_Task_. Quote the data below word for word, leaving the pictures out.
start Provided records
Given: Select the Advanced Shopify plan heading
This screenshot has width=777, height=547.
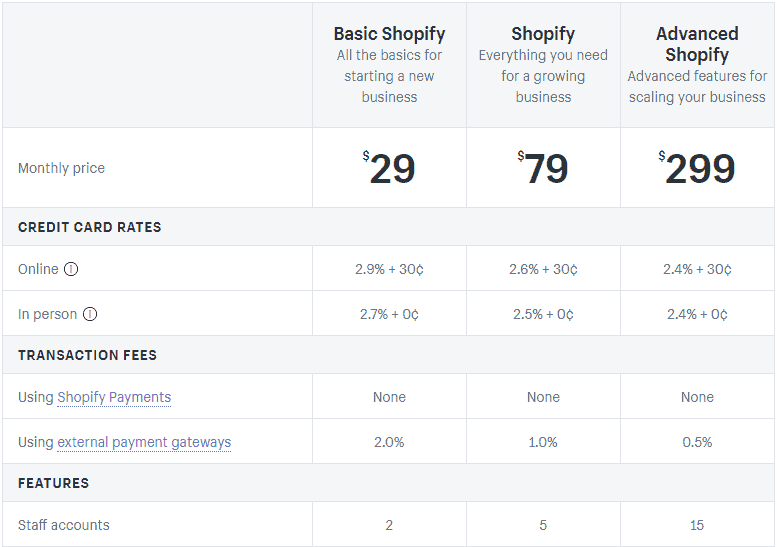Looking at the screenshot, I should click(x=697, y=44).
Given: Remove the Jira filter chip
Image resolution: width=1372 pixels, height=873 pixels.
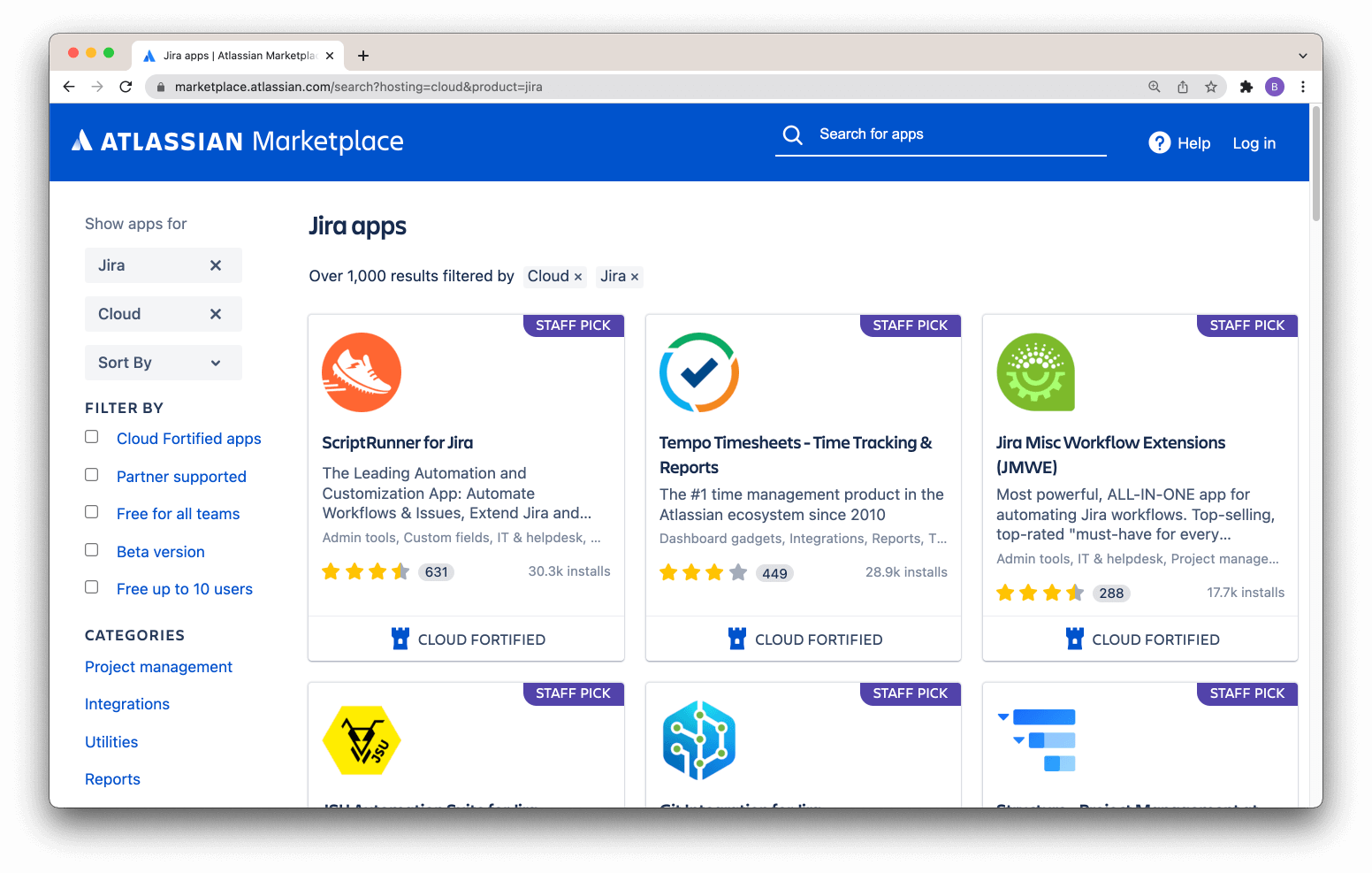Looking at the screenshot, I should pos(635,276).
end Provided records
_Full response_.
Given: Select the Advanced Shopify plan heading
This screenshot has width=777, height=547.
Looking at the screenshot, I should click(x=697, y=44).
Given: Remove the Jira filter chip
Image resolution: width=1372 pixels, height=873 pixels.
Looking at the screenshot, I should pos(635,276).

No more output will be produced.